=== What you need to do ===
Look through the entries below and report every line that has "will".

=== Supplied information ===
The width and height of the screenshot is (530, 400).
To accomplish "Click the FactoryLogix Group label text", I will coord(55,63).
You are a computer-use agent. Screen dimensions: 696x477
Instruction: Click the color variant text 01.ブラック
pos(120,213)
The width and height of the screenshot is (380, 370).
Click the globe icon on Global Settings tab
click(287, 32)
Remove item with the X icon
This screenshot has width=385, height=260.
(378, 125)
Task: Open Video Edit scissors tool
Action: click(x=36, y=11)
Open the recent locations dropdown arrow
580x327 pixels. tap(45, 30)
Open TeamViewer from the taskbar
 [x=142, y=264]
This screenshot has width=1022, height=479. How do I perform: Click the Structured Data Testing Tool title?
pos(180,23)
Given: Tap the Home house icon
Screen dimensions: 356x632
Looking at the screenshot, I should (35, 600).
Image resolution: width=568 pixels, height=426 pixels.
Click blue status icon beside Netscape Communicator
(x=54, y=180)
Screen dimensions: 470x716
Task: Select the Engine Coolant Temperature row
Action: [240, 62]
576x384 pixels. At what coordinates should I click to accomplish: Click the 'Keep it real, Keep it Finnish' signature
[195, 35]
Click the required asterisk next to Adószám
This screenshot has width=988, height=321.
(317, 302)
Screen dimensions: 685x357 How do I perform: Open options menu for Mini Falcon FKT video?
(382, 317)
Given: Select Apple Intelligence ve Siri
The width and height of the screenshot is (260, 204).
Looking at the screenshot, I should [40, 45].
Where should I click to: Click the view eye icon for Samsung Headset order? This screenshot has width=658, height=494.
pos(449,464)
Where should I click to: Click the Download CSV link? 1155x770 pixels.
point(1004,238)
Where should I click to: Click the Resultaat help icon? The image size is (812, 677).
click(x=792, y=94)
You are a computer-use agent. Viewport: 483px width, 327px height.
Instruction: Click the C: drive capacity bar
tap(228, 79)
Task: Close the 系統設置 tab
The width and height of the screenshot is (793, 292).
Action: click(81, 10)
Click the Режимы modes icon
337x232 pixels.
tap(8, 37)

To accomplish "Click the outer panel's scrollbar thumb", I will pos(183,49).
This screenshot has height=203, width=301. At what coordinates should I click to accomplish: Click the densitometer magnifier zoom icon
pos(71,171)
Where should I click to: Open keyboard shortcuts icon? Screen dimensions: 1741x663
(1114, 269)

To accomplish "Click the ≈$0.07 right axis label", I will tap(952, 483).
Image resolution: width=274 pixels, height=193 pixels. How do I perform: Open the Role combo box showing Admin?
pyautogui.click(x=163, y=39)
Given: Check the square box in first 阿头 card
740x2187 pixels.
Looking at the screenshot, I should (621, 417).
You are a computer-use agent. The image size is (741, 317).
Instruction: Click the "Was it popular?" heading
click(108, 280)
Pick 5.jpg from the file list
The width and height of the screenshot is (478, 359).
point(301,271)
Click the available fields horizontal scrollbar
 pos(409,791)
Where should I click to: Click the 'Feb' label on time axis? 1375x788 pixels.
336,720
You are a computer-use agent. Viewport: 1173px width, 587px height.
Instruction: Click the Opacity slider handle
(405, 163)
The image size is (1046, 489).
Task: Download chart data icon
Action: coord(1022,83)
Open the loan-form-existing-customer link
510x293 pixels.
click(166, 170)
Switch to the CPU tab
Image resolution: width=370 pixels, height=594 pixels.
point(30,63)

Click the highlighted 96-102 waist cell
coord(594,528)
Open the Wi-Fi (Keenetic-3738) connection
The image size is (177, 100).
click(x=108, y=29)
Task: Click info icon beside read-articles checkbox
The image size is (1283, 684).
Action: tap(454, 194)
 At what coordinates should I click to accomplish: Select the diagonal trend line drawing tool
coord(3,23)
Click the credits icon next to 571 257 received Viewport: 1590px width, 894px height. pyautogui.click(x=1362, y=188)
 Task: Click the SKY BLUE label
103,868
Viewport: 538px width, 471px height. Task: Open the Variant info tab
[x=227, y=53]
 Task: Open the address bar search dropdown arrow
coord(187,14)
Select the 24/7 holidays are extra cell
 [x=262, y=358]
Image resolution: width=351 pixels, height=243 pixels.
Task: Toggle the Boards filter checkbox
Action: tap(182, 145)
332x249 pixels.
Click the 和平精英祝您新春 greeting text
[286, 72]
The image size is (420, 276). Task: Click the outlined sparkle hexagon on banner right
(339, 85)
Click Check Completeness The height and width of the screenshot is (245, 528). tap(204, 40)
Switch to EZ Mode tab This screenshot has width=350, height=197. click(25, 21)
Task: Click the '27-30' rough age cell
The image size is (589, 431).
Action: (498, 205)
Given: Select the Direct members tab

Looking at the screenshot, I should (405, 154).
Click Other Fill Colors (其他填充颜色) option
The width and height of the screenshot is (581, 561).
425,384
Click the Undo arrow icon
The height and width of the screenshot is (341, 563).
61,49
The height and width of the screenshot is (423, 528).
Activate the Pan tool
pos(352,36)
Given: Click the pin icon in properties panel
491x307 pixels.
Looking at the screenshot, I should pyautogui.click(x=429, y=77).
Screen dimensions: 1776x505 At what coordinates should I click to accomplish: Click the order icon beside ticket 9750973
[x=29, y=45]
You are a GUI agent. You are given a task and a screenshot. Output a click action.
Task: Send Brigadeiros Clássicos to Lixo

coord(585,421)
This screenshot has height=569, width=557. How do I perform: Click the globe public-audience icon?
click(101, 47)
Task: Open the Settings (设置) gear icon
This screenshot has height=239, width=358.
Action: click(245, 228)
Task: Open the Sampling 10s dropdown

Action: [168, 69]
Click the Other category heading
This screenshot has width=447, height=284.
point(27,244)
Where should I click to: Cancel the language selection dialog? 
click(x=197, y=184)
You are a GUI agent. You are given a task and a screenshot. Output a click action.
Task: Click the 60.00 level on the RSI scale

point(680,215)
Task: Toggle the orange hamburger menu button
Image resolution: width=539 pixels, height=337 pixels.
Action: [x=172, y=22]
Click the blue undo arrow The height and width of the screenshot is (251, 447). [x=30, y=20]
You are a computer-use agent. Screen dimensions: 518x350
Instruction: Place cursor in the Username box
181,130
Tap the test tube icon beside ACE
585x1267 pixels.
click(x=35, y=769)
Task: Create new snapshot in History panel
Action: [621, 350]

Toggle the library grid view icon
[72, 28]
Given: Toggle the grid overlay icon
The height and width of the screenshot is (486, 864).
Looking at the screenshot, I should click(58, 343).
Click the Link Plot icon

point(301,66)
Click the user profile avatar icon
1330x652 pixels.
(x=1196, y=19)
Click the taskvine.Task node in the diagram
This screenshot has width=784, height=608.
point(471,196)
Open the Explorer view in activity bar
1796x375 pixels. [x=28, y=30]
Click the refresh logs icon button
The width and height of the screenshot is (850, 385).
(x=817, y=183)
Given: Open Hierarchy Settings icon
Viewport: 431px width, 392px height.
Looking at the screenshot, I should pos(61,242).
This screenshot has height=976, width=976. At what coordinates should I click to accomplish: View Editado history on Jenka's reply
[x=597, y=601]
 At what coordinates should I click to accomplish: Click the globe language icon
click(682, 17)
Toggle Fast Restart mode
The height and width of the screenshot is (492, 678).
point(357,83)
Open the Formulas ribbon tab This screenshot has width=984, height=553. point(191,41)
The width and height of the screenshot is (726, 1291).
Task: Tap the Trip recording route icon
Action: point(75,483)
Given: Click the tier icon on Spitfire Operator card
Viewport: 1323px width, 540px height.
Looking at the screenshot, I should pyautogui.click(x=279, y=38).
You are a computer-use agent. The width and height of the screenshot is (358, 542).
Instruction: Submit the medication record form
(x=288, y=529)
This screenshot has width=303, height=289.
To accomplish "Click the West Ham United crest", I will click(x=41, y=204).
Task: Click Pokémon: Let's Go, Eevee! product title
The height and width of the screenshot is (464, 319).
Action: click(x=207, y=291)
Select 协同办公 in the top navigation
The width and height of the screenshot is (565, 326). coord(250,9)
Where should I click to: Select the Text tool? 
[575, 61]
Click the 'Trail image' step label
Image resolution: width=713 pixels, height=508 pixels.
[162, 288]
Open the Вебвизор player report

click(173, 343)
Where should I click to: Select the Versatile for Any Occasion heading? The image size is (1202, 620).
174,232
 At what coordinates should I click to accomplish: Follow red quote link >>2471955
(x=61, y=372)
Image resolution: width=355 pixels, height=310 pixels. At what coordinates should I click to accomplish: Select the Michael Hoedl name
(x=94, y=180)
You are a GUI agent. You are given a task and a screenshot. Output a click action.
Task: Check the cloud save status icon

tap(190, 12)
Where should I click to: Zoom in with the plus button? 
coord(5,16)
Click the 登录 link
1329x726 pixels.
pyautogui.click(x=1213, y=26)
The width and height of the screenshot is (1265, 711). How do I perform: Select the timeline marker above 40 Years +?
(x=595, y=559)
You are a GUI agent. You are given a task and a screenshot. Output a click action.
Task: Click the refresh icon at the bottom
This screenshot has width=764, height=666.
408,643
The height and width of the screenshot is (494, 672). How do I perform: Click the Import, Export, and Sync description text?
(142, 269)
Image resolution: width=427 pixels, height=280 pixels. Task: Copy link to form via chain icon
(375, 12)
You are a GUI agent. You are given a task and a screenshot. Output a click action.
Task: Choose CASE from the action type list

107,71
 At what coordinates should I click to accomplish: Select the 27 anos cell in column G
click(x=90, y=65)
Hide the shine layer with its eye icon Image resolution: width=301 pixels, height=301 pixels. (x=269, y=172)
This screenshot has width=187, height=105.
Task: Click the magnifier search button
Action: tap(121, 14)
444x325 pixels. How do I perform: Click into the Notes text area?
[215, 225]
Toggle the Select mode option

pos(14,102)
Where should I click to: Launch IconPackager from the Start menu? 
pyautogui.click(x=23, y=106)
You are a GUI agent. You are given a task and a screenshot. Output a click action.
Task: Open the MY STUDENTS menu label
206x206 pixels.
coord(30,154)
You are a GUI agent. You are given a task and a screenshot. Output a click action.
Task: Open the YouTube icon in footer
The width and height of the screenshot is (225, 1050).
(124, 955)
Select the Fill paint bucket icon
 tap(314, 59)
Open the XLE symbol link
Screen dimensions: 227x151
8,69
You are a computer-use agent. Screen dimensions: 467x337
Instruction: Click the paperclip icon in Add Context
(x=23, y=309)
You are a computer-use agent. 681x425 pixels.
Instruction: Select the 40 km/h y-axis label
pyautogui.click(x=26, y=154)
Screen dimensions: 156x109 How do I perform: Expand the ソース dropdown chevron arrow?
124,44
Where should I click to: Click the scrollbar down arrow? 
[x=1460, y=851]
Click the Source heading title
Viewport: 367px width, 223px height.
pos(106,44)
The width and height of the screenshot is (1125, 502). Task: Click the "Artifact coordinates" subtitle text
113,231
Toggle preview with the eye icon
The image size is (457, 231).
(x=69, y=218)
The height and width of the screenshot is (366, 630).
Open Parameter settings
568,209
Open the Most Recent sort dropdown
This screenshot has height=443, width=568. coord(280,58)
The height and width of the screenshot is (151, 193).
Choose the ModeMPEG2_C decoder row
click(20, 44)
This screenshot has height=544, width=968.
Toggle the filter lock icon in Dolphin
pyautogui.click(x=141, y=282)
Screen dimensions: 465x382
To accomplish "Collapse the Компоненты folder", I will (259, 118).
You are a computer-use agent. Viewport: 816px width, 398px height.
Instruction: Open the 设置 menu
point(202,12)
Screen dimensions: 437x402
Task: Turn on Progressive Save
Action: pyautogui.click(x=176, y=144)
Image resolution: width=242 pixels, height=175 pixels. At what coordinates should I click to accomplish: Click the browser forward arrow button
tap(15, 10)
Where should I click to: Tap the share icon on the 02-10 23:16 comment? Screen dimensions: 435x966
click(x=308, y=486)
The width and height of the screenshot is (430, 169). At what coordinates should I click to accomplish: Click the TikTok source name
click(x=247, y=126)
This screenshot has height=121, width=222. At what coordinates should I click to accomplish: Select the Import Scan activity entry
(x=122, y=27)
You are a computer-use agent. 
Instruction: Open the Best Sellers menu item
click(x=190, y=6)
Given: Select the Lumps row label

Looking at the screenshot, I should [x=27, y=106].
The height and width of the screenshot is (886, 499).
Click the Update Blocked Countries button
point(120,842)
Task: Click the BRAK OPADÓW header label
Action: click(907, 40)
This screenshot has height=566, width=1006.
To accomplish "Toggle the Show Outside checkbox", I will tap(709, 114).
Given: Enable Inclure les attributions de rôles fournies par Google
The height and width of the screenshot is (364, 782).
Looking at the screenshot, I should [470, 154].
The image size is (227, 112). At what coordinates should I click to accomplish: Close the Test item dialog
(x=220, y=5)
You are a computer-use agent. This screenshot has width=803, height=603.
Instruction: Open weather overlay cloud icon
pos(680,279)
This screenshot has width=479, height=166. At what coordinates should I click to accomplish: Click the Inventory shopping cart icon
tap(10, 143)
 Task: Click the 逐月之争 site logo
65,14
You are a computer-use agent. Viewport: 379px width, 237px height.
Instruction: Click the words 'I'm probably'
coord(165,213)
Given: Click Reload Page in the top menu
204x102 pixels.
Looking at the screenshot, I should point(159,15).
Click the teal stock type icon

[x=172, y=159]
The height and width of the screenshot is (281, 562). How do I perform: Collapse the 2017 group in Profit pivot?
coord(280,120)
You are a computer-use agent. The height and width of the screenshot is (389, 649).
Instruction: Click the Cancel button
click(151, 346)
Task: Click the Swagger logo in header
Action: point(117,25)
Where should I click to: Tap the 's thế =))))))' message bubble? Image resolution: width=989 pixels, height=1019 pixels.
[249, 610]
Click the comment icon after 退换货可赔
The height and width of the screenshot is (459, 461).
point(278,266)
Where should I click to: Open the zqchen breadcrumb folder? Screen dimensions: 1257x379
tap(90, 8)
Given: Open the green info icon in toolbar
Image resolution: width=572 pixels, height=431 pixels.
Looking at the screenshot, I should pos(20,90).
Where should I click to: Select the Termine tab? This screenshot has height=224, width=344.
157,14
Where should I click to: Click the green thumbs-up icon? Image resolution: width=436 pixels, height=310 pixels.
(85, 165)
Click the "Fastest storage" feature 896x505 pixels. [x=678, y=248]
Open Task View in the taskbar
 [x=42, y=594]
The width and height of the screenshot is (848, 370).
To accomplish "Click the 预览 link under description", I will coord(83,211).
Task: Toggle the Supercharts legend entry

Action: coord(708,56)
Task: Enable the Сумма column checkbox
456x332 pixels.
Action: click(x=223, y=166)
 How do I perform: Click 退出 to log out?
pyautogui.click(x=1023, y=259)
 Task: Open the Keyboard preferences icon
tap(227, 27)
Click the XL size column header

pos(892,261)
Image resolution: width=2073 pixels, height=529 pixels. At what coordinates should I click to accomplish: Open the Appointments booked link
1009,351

=== Response to this task ===
To accomplish "Click the FactoryLogix Group label text", I will coord(55,63).
To accomplish "Click the outer panel's scrollbar thumb", I will pos(183,49).
To accomplish "Click the ≈$0.07 right axis label", I will tap(952, 483).
To accomplish "Click the West Ham United crest", I will click(x=41, y=204).
To accomplish "Collapse the Компоненты folder", I will (259, 118).
To accomplish "Toggle the Show Outside checkbox", I will tap(709, 114).
To accomplish "Click the 预览 link under description", I will coord(83,211).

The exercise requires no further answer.